Exercise brief ▸
Reproduce the data below verbatim from start to finish, leaving out the pictures.

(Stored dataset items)
+ + +

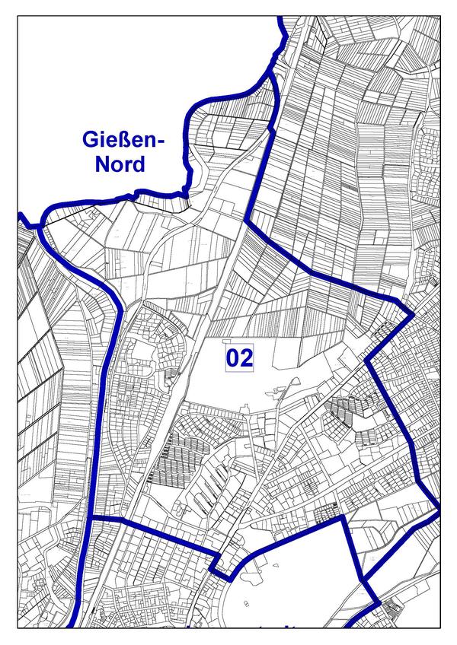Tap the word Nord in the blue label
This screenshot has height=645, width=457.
pyautogui.click(x=120, y=165)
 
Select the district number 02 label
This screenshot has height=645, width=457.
pyautogui.click(x=239, y=357)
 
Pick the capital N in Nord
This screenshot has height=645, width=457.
pyautogui.click(x=102, y=165)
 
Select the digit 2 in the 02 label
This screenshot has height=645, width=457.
pyautogui.click(x=246, y=357)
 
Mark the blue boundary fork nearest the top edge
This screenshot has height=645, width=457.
pyautogui.click(x=271, y=75)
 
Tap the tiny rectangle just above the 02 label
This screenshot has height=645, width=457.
pyautogui.click(x=228, y=341)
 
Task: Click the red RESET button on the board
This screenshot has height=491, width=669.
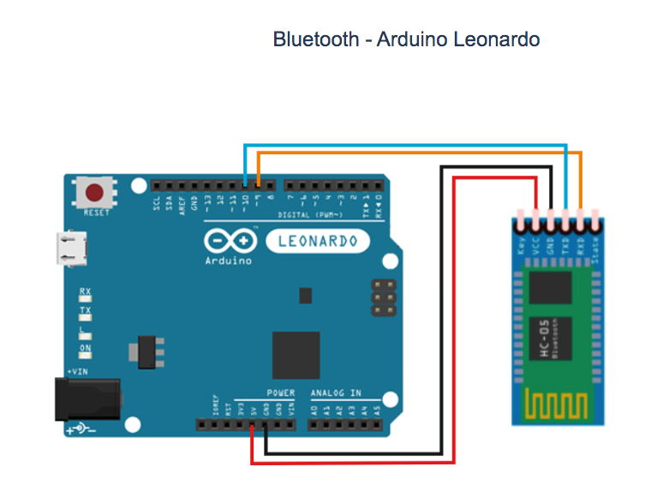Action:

+ + +

Solution for this problem ▸
Tap the word Nord in the blue label
This screenshot has height=645, width=457.
pyautogui.click(x=120, y=165)
 
Select the district number 02 label
This screenshot has height=645, width=457.
pyautogui.click(x=239, y=357)
 
Pick the capital N in Nord
This screenshot has height=645, width=457.
pyautogui.click(x=102, y=165)
 
Select the digit 2 in the 02 label
This screenshot has height=645, width=457.
pyautogui.click(x=246, y=357)
 
Mark the blue boundary fork nearest the top edge
This screenshot has height=645, width=457.
pyautogui.click(x=271, y=75)
 
Tap the tiny rectangle just above the 02 label
This screenshot has height=645, width=457.
pyautogui.click(x=228, y=341)
 
Task: Click the red RESET button on the board
This screenshot has height=491, width=669.
Action:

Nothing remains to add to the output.